# Tempestade Tropical NATE (Atlântico 2011 #AL15)



## Norther (8 Set 2011 às 00:45)

A tempestade tropical Nate formou-se no Golfo do México. Nate espera-se que se mova muito lentamente e tem previsão de se tornar um furacão. Neste momento, ainda é muito cedo para determinar se haverá qualquer impacto EUA de Nate.


http://www.weather.com/maps/news/atlstorm15/spec_floater4_large_animated.html


----------



## Norther (8 Set 2011 às 00:59)

http://www.stormpulse.com/tropical-storm-nate-2011


----------



## AnDré (8 Set 2011 às 01:00)

Para já a previsão é que se mantenha praticamente estagnada até ao final da semana.


----------



## Vince (8 Set 2011 às 02:31)

AnDré disse:


> Para já a previsão é que se mantenha praticamente estagnada até ao final da semana.



O pessoal do Texas anseia uma verdadeira tempestade tropical, eles estão desesperados com a maior seca de muitas décadas. venham tempestades ou furacões, eles querem é ver água por lá.


----------



## adiabático (8 Set 2011 às 08:19)

O NHC aposta mais numa trajectória que levaria o Nate para o México, onde provavelmente se dissiparia sobre a região montanhosa, mas de facto os modelos continuam a não convergir:

(*www.stormpulse.com*)







Previsão do *NHC*:







Em todo o caso, mesmo que o centro não atinja o Texas, sempre pode caír alguma precipitação associada ao ciclone.


----------



## stormy (9 Set 2011 às 00:10)

O Nate está a ponto de se tornar furacão, á medida que as condições dinamicas melhoram.

É um sistema algo perigoso...terá muito tempo para se alimentar das aguas quentes do Golfo ( 31-33ºC) á medida que se mantem quase estacionario, ancorado sob um anticiclone de niveis altos que o ajuda a "ventilar"....tais factores podem assisti-lo numa intensificação rapida, o que poderia ser catastrofico para onde quer que ele vá parar.

DADOS FORNECIDOS:
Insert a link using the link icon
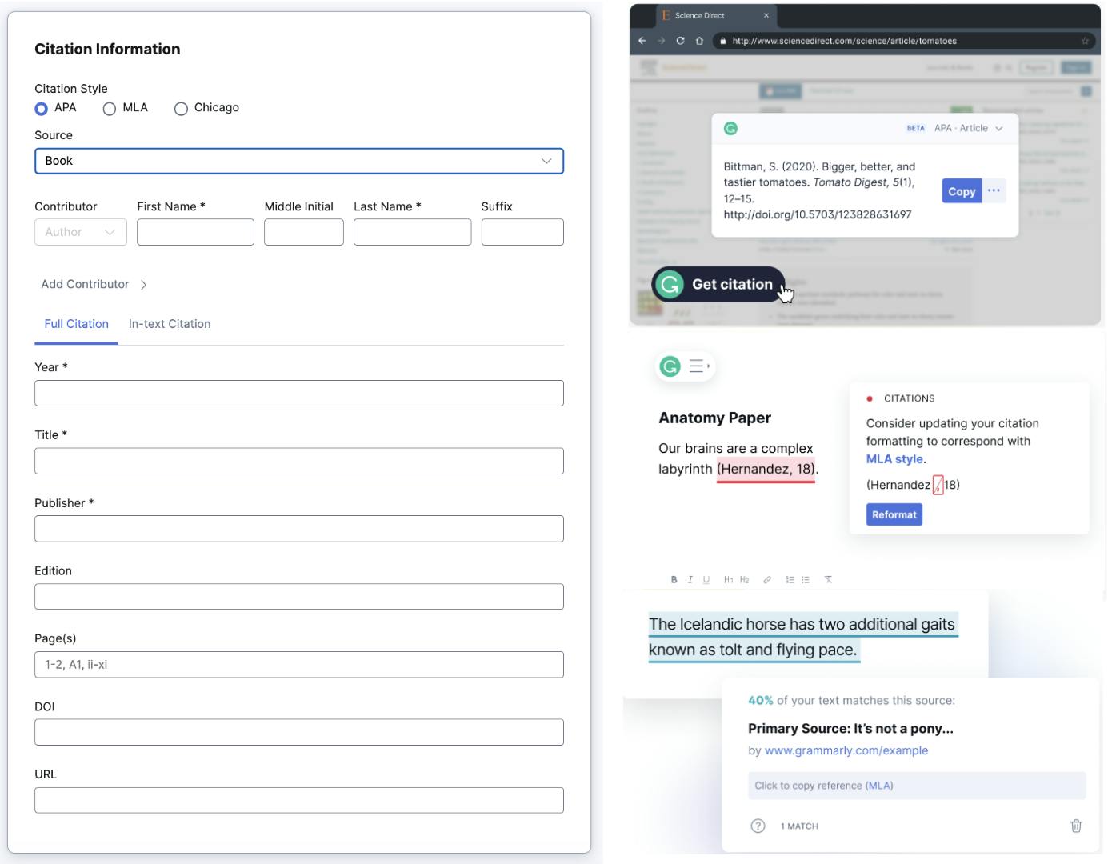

O QUE VAIS FAZER:
- a) No tópico sobre a tempestade tropical Nate, que temperatura tinham as águas do Golfo?
- b) As afirmações seguintes estão de acordo com o tópico sobre a tempestade tropical Nate? Responde sim ou não a cada uma e cita as palavras decisivas do texto. (i) O NHC aposta numa trajetória que levaria o Nate para o México. (ii) Os modelos já convergem numa trajetória única. (iii) O Texas atravessa a maior seca de muitas décadas.
- c) Retoma o tópico sobre a tempestade tropical Nate a partir da última frase apresentada.

RESPOSTAS POR ORDEM:
- a) Entre 31 e 33 ºC.

- b)
(i) Sim: "O NHC aposta mais numa trajectória que levaria o Nate para o México"
(ii) Não: "de facto os modelos continuam a não convergir"
(iii) Sim: "eles estão desesperados com a maior seca de muitas décadas"

- c)
O Nate, estando numa região petrolifera, tambem pode vir a afectar os nossos bolsos..pois se houver especulação acerca de um cat3 no golfo e possiveis plataformas em risco, podem crer que o preço do Brent vai subir


----------



## AnDré (9 Set 2011 às 00:27)

Previsões revistas em alta para o NATE.

Como o stormy dizia, esta bem posicionado para dali sair algo perigoso.


----------



## Gerofil (9 Set 2011 às 12:29)

*México em alerta devido à tempestade tropical “Nate”*

A tempestade tropical “Nate”, no sul do Golfo do México levou as autoridades mexicanas a colocarem em alerta seis estados no sul do país. A tempestade tropical, que poderá converter-se esta sexta-feira em furacão de categoria um, na escala Saffir Simpson em que o máximo é cinco, encontra-se a 180 quilómetros a oeste de Campeche, no Golfo do México.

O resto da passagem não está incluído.